As an analogy, you can think of Guidelines and Tools like Widgets and Event Handlers in Graphical UI frameworks. A GUI Button has an onClick
event which we can associate with some API function to say, "When this button is clicked, run this function.". In the same way, in Parlant—which is essentally a Conversational UI framework if you think about it—the Guideline is like the Button, the Tool is like the API function, and the association connects the two (like registering an event handler) to say, "When this guideline is applied, run this tool."
Here's a concrete example to illustrate these concepts:
- Condition: The user asks about service features
- Action: Understand their intent and consult the docs to answer
- Tools Associations:
[query_docs(user_query)]
Here, the documentation query tool only runs after the guideline instructs that we should be consulting documentation for this user interaction.
Associating a Guideline with a Tool
To allow a guideline to run a tool, here's what you do:
parlant guideline tool-enable --id GUIDELINE_ID --service SERVICE_NAME --tool TOOL_NAME
Dynamic Behavior Based on Tool Results
When you enable multiple engine iterations, tool results can potentially influence which guidelines become relevant, creating dynamic, data-driven behavior that remains under guideline control.
To learn more about enabling multiple engine iterations, please review the optimization page.
Here's how this works in practice.

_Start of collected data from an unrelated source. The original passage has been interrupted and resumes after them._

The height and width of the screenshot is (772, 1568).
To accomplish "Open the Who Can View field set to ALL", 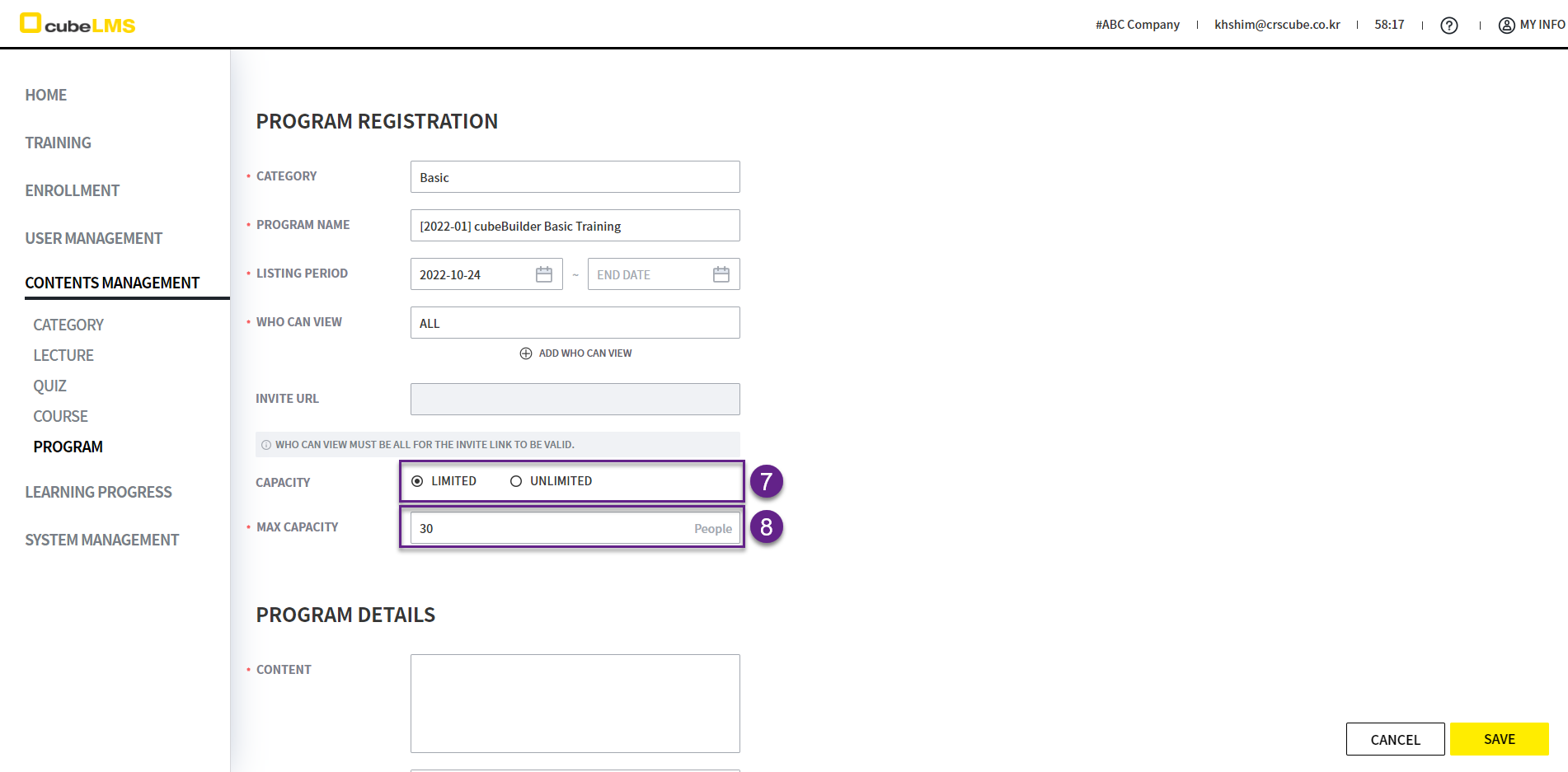I will (x=575, y=323).
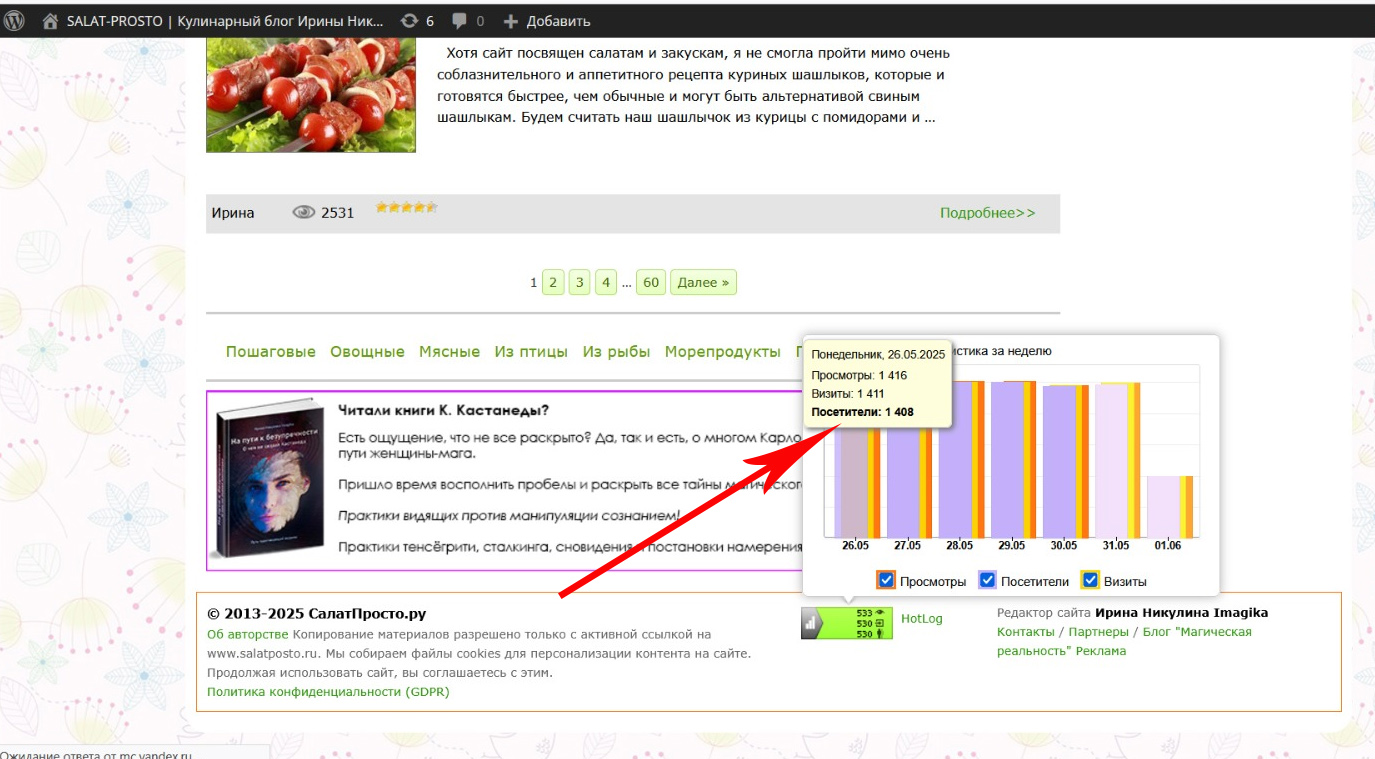The width and height of the screenshot is (1375, 759).
Task: Open the Морепродукты category menu item
Action: [722, 352]
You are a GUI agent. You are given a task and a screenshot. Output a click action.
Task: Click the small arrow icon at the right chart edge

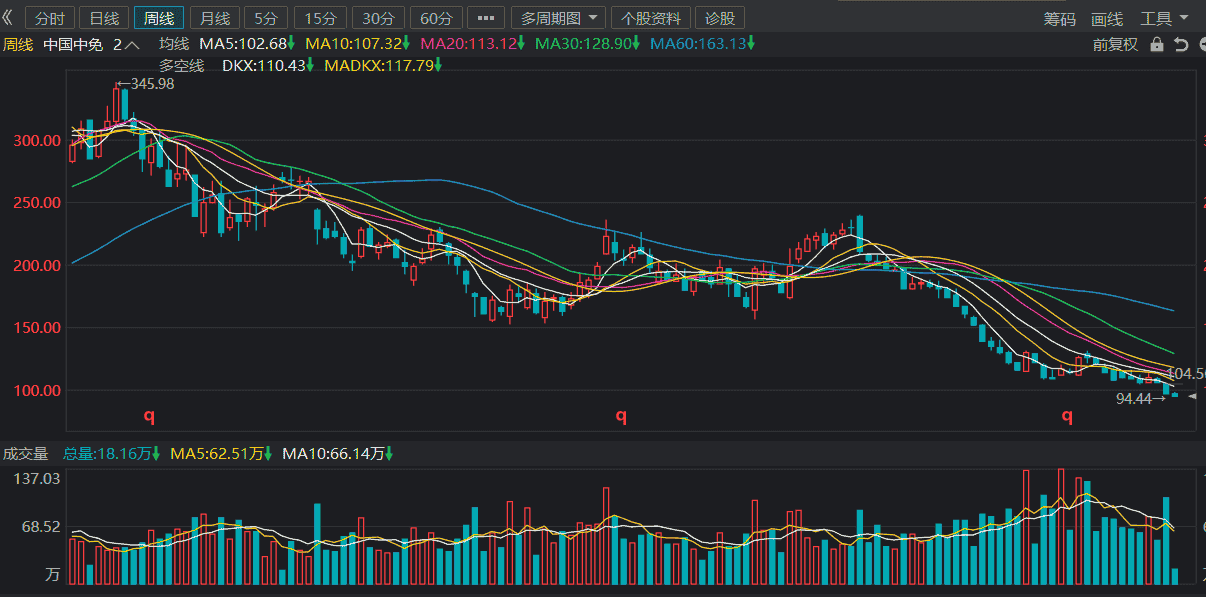[1192, 397]
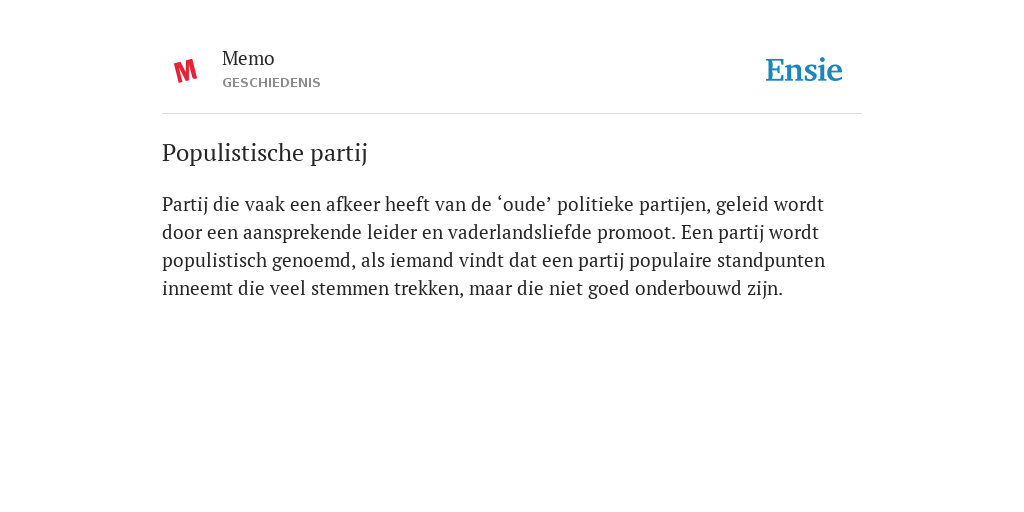Open the Ensie logo link

pos(804,70)
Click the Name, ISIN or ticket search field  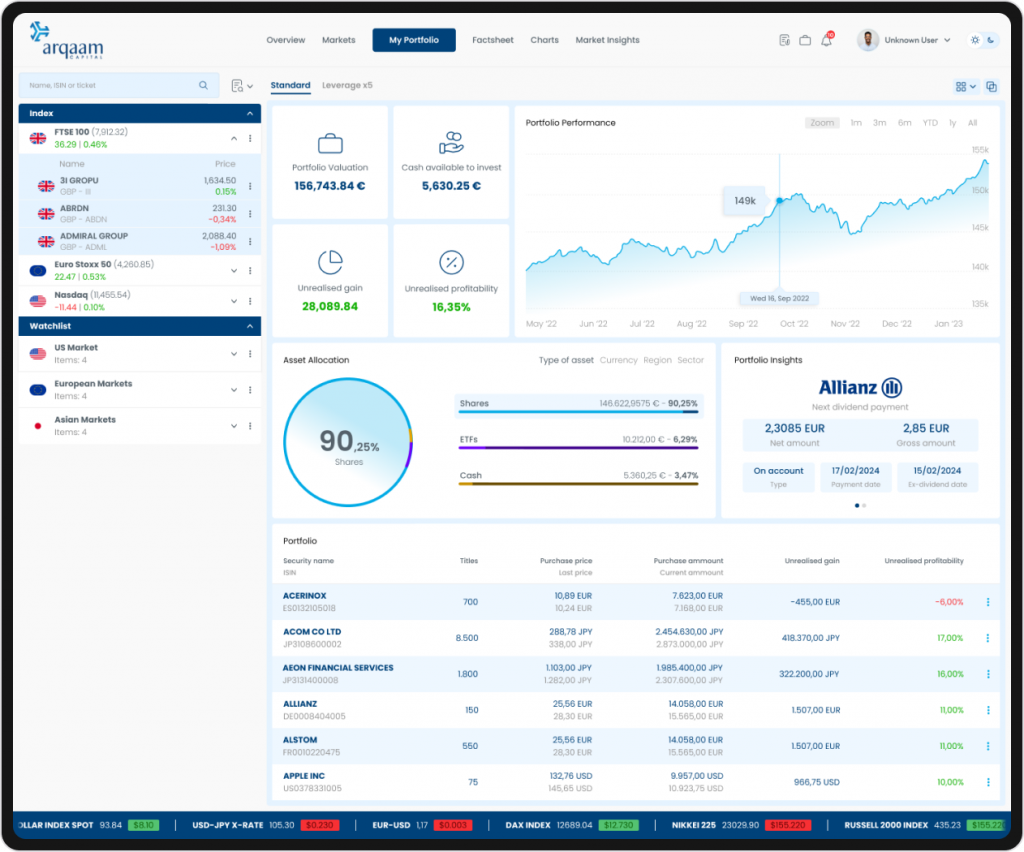coord(110,86)
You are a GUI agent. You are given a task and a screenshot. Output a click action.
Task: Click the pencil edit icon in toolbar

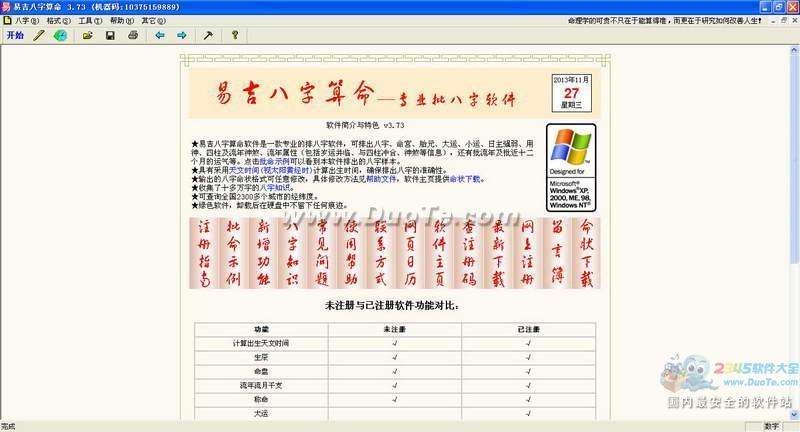39,35
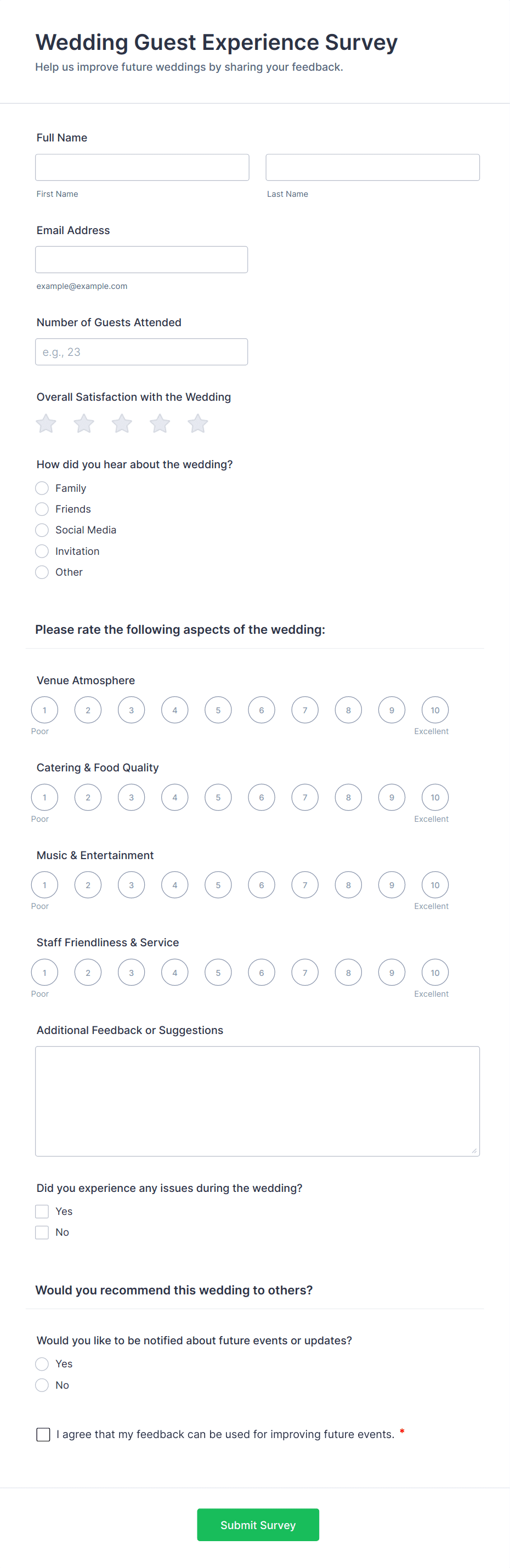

Consider a banking agent handling transfers. When a user requests a transfer, a guideline with the condition the user wants to make a transfer activates the get_user_account_balance()
tool to check available funds. This tool returns the current balance, which can then trigger additional guideline matches based on its return value.
For instance, if the balance is below $500, we might have a low-balance guideline activate, instructing the agent to say something like: "I see your current balance is low. Are you sure you want to proceed with this transfer? This transaction might put you at risk of overdraft fees."